_Задания_.
• A. Сократите абзац фрагмента о Есенине и Маяковском, который начинается словами «Один из кощунственных аргументов эстетов», сохранив его основные факты.
• B. Перечислите всех людей, которые названы по имени во фрагменте о Есенине и Маяковском.
• C. Продолжите фрагмент о Есенине и Маяковском после последнего приведённого предложения.

_Фрагмент текста_.
┄┄┄┄┄┄┄┄┄┄

Один из кощунственных аргументов эстетов заключался да и заключается в том, что все это было «как-то совсем не по-русски». В любом споре об истинном и ложном в русской жизни и ее обновлении или, точнее, в русской поэии и ее обновлении, аргументы «за» — Сергей Есенин, аргументы «против» — Владимир Маяковский. Вряд ли стоит принимать какую-то из этих «конфликтующих» сторон, чтобы прийти к истине. Оба пришли в русскую литературу почти одновременно не для того, чтобы один «победил» другого, а для того, чтобы стать лидерами этого обновления, выражая внешне диаметрально противоположное и, тем самым, и дополняя друг друга, и созидая, может быть, помимо собственной воли, вместе. Есенин более привязан к «почве», больше выражает «природу», в то время как Маяковский — урбанист, он выразитель не «печали полей», а трагедии городов. Так один из глобальных конфликтов, вызревших на Земле, конфликт цивилизации и природы нашел своих выразителей в лице гениальных русских поэтов. Как нельзя ответить, кто более русский, кто для будущности нашей важнее, например, деревянный орнамент ставен русской избы или таблица элементов Д.С. Менделеева; народная артистка Лидия Русланова или первый космонавт Юрий Гагарин, так, без сомнения, непродуктивно, даже преступно пытаться возвысить значение и роль одного, умаляя значение и роль другого. В 1914 году в статье «Россия. Искусство. Мы» Маяковский пишет: «Общество обязано, бросив вчерашний смешок, изменить свое отношение к этим художникам и их строительству храма новой русской красоты.

┄┄┄┄┄┄┄┄┄┄

_Материал_.
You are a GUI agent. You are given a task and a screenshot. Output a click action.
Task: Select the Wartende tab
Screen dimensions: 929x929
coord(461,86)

┄┄┄┄┄┄┄┄┄┄

_Ответы_.
• A. Эстеты утверждали и утверждают, что всё это было «как-то совсем не по-русски». В спорах об обновлении русской поэзии Есенин служит аргументом «за», Маяковский — «против». Однако принимать одну из сторон бесполезно. Оба поэта пришли в литературу почти одновременно, чтобы вместе возглавить это обновление. Внешне они противоположны, но дополняют друг друга. Есенин ближе к «почве» и природе, Маяковский — урбанист и выразитель трагедии городов. Так конфликт цивилизации и природы нашёл своих выразителей. Нельзя решить, что важнее: орнамент ставен избы или таблица Менделеева, Русланова или Гагарин. Так же нельзя возвышать одного поэта, умаляя другого. В 1914 году в статье «Россия. Искусство. Мы» Маяковский призвал общество изменить отношение к этим художникам и их строительству храма новой русской красоты.

• B. Сергей Есенин, Владимир Маяковский, Д.С. Менделеев, Лидия Русланова, Юрий Гагарин.

• C.
Русская литература (новейшая) числит в себе непревзойденные образцы слова.

Это та литература, которая ...вытекала не из подражания вышедшим у “культурных” наций книгам, а из светлого русла родного, первобытного слова, из безымянной русской песни (курсив наш. - И.М. )» (1, 320). Это отношение его с русскому и западному останется неизменным: читайте статьи послереволюционные, и увидите, что в этом они с Сергеем Есениным единодушны.

Необычность, новаторство стиля Маяковского-поэта проистекает, с одной стороны, из его кубофутуристического живописного взгляда на жизнь, из общей юношеской революционности, из того, что сейчас бы назвали «юношеский максимализм». Но тогдашний юношеский максимализм Маяковского — начинающего художника — совпал с общим юношеским настроем эпохи, жаждавшей перемен, жаждавшей нового языка. Обычно цитируют манифесты футуристов и тем самым якобы закрывают тему. Видимо, и до сегодняшнего дня иные ученые, будучи людьми взрослыми, не удосужились выслушать «молодого человека», как обычно, полагая, что их взрослость покрывает все полубредовые открытия молодости.

Обратим внимание, именно к 1913-1914 годам относятся статьи, написанные Маяковским самостоятельно, без соавторов и согруппников по футуризму. Именно это самостоятельное его слово яснее, ярче, чем броские футуристические манифесты, рассказывает о художнике нового времени, до сих пор по-настоящему не прочитанном. Симптоматично название этих статей: «Театр, кинематограф, футуризм»(1913), «Уничтожение кинематографом «театра» как признак возрождения театрального искусства» (1913), «Отношение театра и кинематографа к искусству» (1913), «Живопись сегодняшнего дня» (1914), «Два Чехова» (1914).

В 1914 году, заключая статью «Не бабочки, а Александр Македонский», Маяковский пишет: «Господа, довольно в белом фартуке прислуживать событиям!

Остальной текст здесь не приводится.